A British schoolgirl yearning for excitement joins up with an angry rebel boy intent on tearing down middle-class England. Through their violent, anti-authority joyride – filled with sex, drugs, and anarchy – Morrison offers a scathing, often-hilarious take on the British suburban landscape, where edgy behavior provides an escape from sanity. This new printing also includes Morrison’s 1998 afterword to the story and the origami “fortune teller,” with bizarre messages specially created by Morrison.”
I read the original edition, so there was no afterward or origami.
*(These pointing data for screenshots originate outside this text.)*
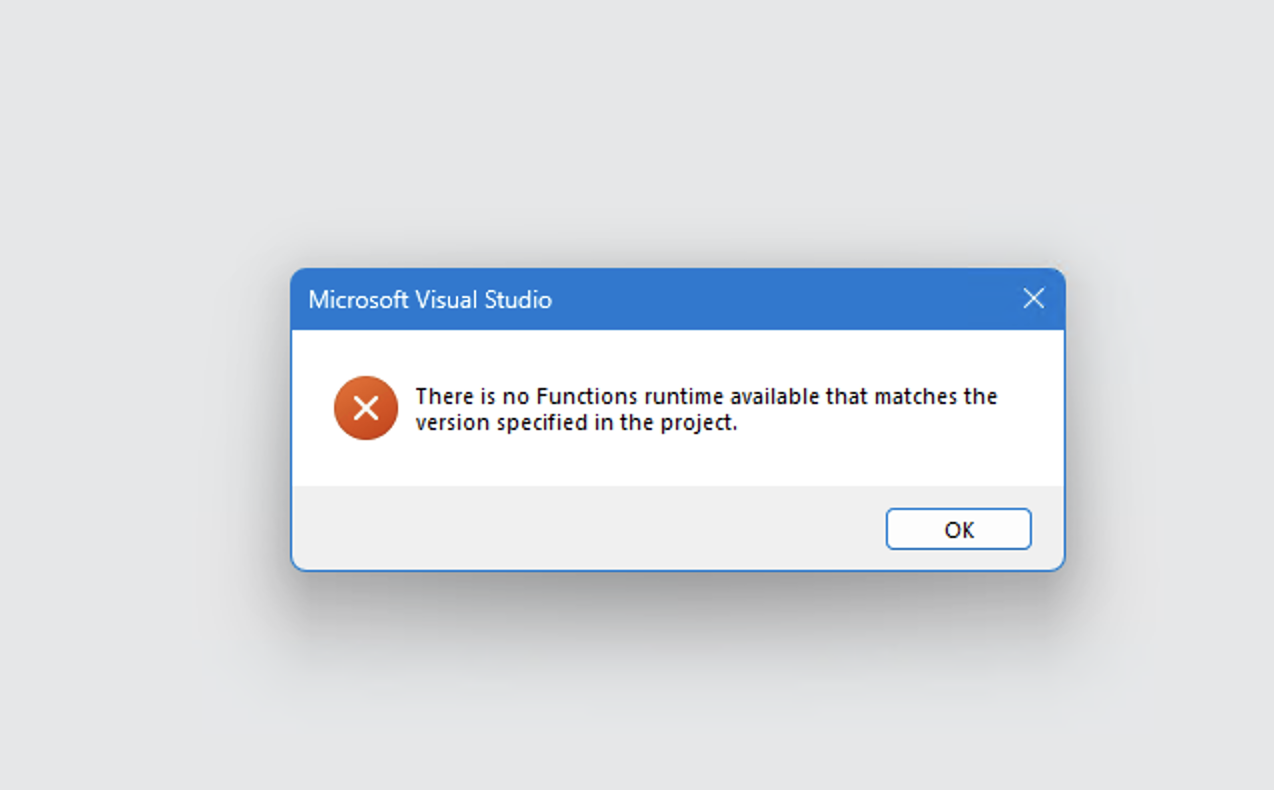Click the gray desktop background above the dialog
1274x790 pixels.
637,130
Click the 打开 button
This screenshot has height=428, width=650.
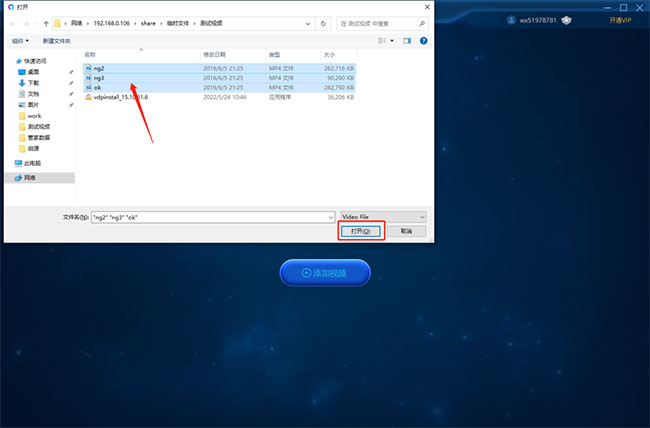(x=361, y=231)
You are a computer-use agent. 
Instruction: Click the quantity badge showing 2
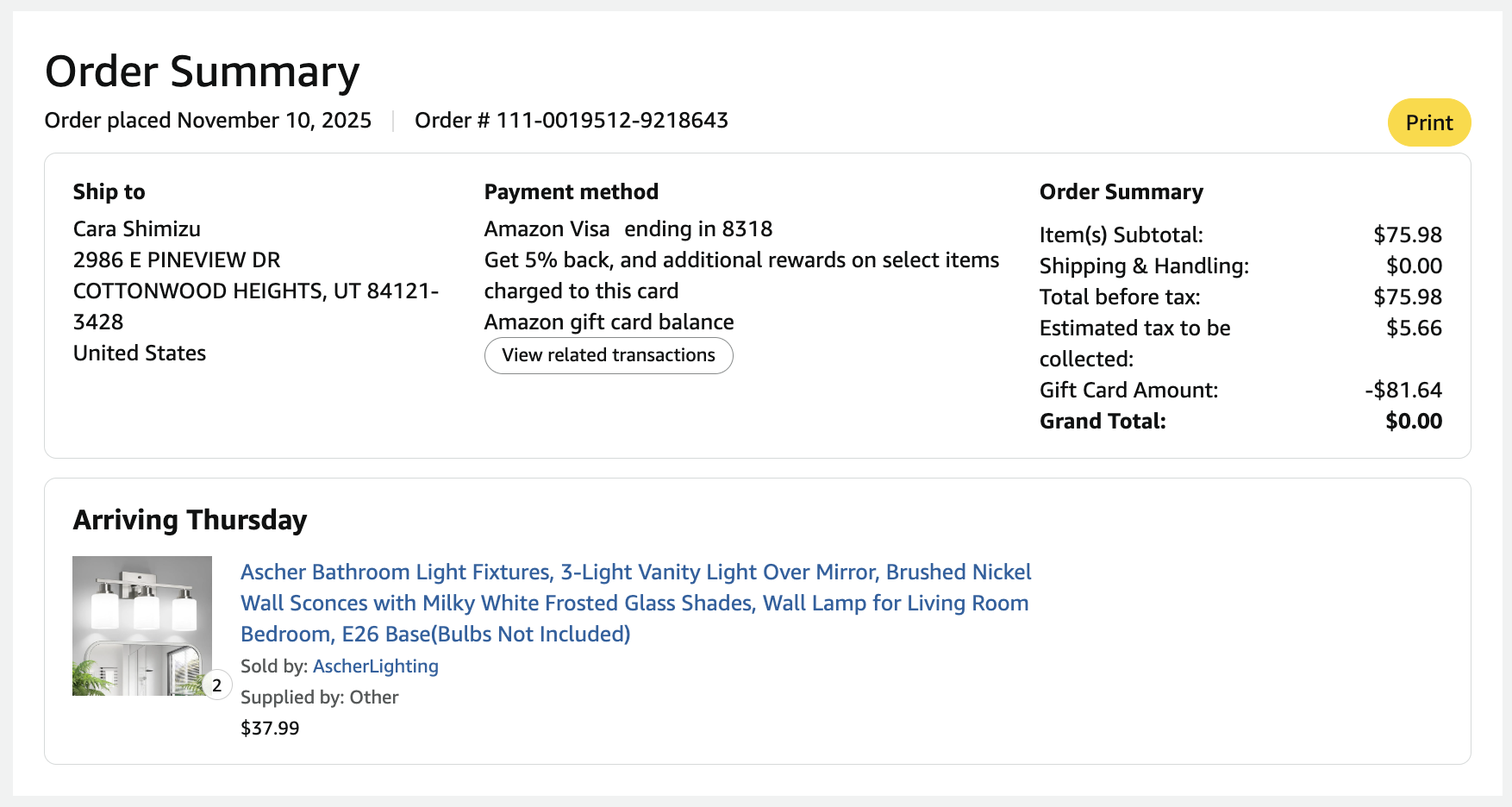click(x=217, y=685)
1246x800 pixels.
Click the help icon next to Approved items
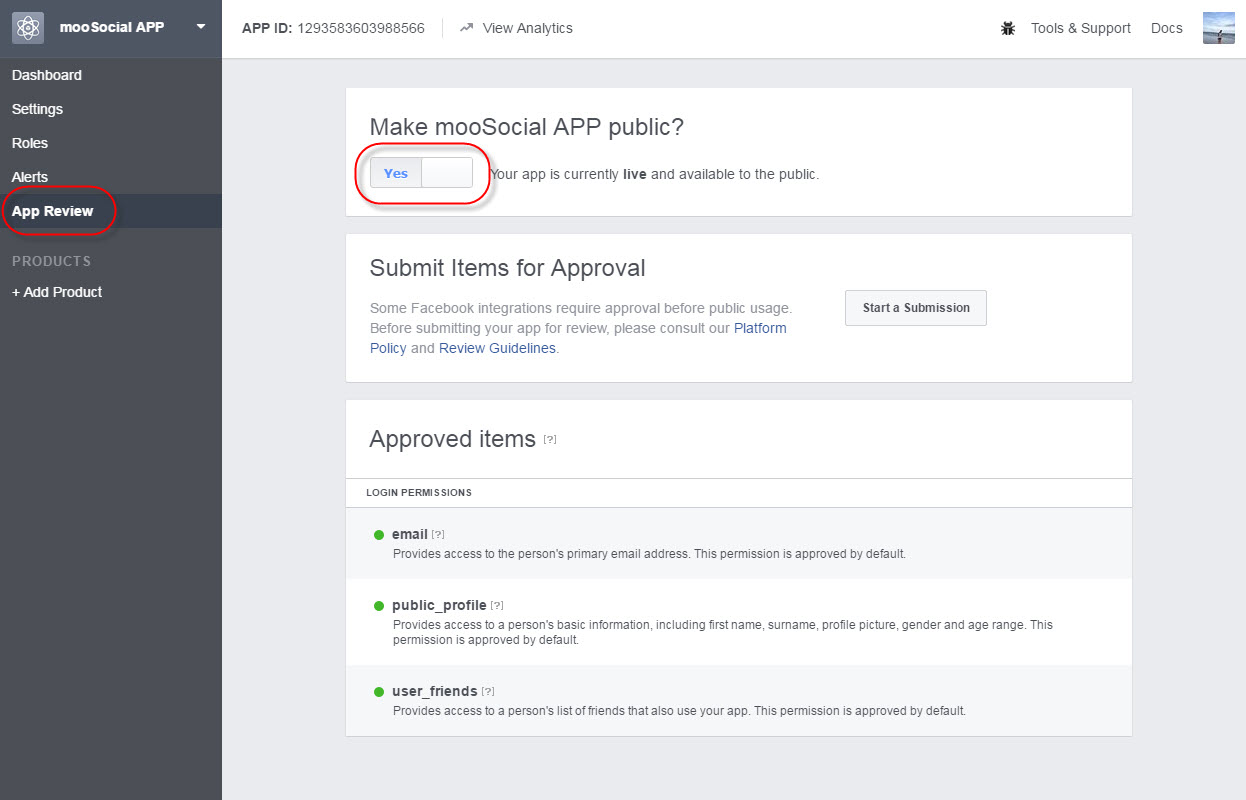[x=550, y=439]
I tried to find the afterward online, but the best I could do was a Morrison Newsarama interview on the occasion of the reprint.
Reading this again, I was struck by how absurd it is: it really is a black comedy above all else. There certainly is some social commentary, but it’s so over the top that it’s hard to take it seriously. The teenage protagonists are doing the age-old teenage protest against authority, but they’re doing it with guns. The bit about Dionysus and his female followers the Maenads which Morrison mentioned in the afterward and the interview is actually briefly brought up in the story (p.4, by the Girl’s high school teacher). But then then the narrative quickly goes on its merry ultraviolent way. I thought the most direct target was the group of avant-garde artists, with all their revolutionary talk that turned out to be just talk.
There are really two endings. The first is the conclusion of the killing spree, where the Girl resolves to go all in by shooting her father, only to discover that she’s out of bullets. Presumably she miraculously escapes all blame, because on the final page we see her ten years later as a housewife with a young daughter. She is slowly poisoning her husband with rat poison (earlier she had added “I’m a housewife with a jar of rat poison” to her list of possible personalities). So this is her revolt against the boring life she wound up with? It’s all done with a wink to the reader, so we probably shouldn’t read much into it.
UPDATE: Since posting this I got a copy of the reprint. The reprint is in Prestige format, so it’s a more substantial book than the original. The Afterward says a lot of interesting things about the genesis of the story (although it’s much briefer than the Newarama interview linked to above). And there’s an origami fortune teller, which I color photocopied so I could make it without damaging the book (the fortune teller is drawn on a piece of lined notebook paper, and fills about half a page). I remember these from childhood, but had never made one myself. I couldn’t quite get the folding right from the diagrams in the book, but a YouTube video got me past the final fold I was getting wrong. It’s a cool little addition to the package. I wonder what made Morrison think of it?